The story is as follows: the economy of Belarus entered 2014 with a high current account deficit, unstable situation in the currency market and sub-optimal monetary policy – and all this against a backdrop of an unfavourable position in external markets, especially in Russia. It seems that there are many reasons to regard the Belarusian rouble as overvalued and growth in domestic demand as too high to maintain macroeconomic stability.


Scenarios

From the perspective of macroeconomic stability (if we do not take into account changes in any external conditions), the possible scenarios for 2014 are tied to the country's exchange rate policy and macroeconomic (monetary and fiscal) policy.

A return to a policy of credit or fiscal expansion would ruin rather quickly the current fragile stability, there are two options left: (i) a strict macroeconomic policy with a crawling band/peg or (ii) a stringent macroeconomic policy with a floating currency and inflation targeting as a new nominal anchor. From the perspective of external imbalances, the efficact of the first scenario depends on how far the economic authorities will go down the path of reducing domestic demand.
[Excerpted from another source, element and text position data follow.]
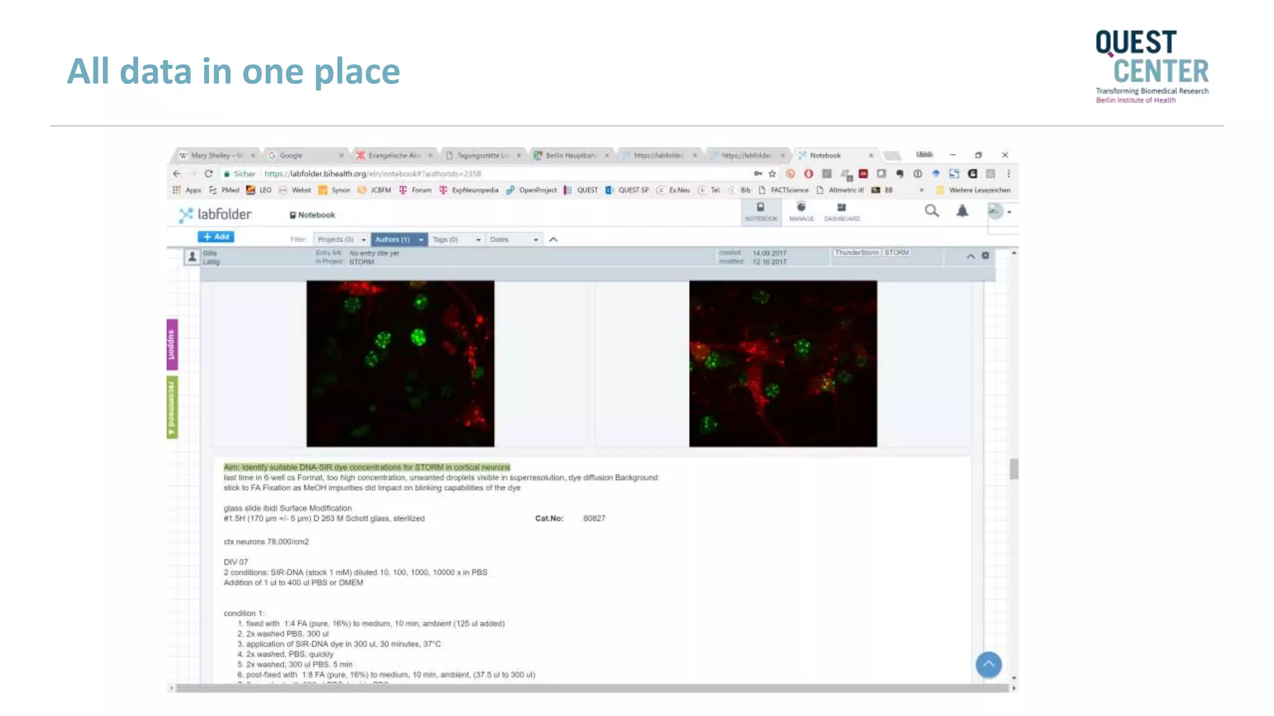Open entry settings gear icon
Screen dimensions: 1274x716
click(985, 256)
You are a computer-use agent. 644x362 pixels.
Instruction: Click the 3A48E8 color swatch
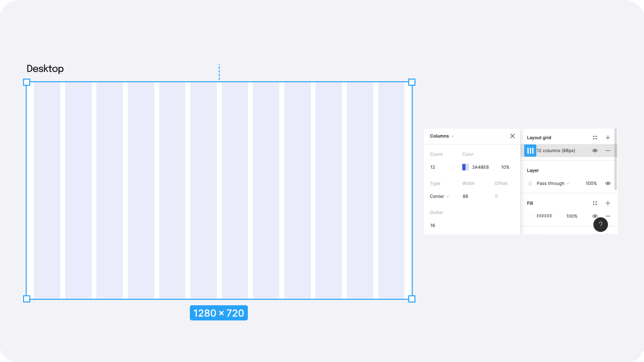(x=465, y=167)
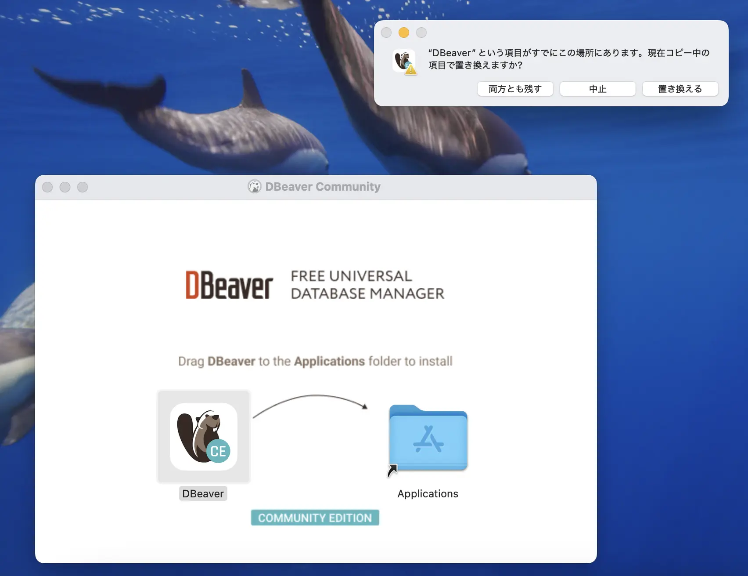The image size is (748, 576).
Task: Minimize the copy dialog with yellow button
Action: click(x=404, y=33)
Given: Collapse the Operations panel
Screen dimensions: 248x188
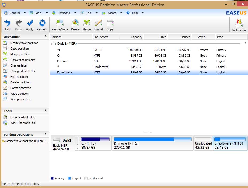Looking at the screenshot, I should [x=46, y=36].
The efficacy of the second scenario depends on how successfully the transition to a flexible exchange rate regime will be supported by monetary and fiscal policy measures. Both scenarios imply a curtailment of imports and some stimulus for exports, but if there is a transition to a free-floating exchange rate the effects will be considerably stronger and faster. Both scenarios mean that the economy of Belarus will endure recession or, at least, it will not grow by the 3.3% which the official forecast envisaged.
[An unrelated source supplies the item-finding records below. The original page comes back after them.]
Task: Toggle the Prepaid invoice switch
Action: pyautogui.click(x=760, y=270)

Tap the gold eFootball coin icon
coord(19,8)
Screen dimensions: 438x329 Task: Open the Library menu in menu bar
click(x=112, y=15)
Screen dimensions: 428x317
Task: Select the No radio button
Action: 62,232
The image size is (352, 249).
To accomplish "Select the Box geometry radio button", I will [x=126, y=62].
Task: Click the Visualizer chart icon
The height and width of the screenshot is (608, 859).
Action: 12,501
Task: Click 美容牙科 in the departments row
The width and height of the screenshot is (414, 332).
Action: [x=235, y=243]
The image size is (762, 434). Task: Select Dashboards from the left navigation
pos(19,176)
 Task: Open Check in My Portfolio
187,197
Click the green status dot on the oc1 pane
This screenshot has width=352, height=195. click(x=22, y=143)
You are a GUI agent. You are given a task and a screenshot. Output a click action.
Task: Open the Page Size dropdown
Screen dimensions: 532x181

There is one significant difference between the current situation and that of 2011. Even if the Belarusian rouble is adjusted in real terms by, let us say, 20%, it will result, according to our estimates, in about a 4% of growth in exports, which are not related to crude oil, petrol products or potash fertilisers. During a recession in Russia, even this potential effect appears to be highly debatable.

However, since a fall in exchange rates will negatively affect domestic demand (this is eloquently demonstrated by Belarus' experience in 2009 and 2011), a growth in exports will be insufficient to ensure any growth in GDP.


Will it be sustainable?

Thus, to maintain macroeconomic stability, it is desirable to combine the transition to a free floating exchange rate, backed up with a strict monetary and fiscal policy. However, even if this were to occur several important questions remain. First, a tight monetary policy implies a serious reduction in support for state-owned enterprises.

A set of restrictive measures implemented by the economic authorities in late 2013 already led to decline in the financial status of Belarusian enterprises. Further curtailment of direct and indirect government support endangers the basic functioning of many state-owned enterprises. Accordingly, the restructuring and privatisation of state-owned enterprises will become pressing issues for the economic authorities.

It is also necessary to first improve the efficiency and flexibility of Belarus' labour and capital markets. But making the decision to start structural reforms is very difficult for the Belarusian authorities. The last currency crisis took place almost three years ago and they still have not made the "new (old) decision" in favour of reforming state-owned enterprises.

Without this choice, every possible scenario involves the risk of a return to supporting state-owned enterprises and the consequent risk of preserving of the current "model" for the economy, one which is prone to regular crisis and stagnation.

The beginning of structural reforms can improve Belarus' position in any negotiations with the IMF and other international financial institutions. Regardless, the authorities will have to launch reforms without any financial support. It remains to be seen whether the economic authorities will be able to introduce a policy that the economy can sustain.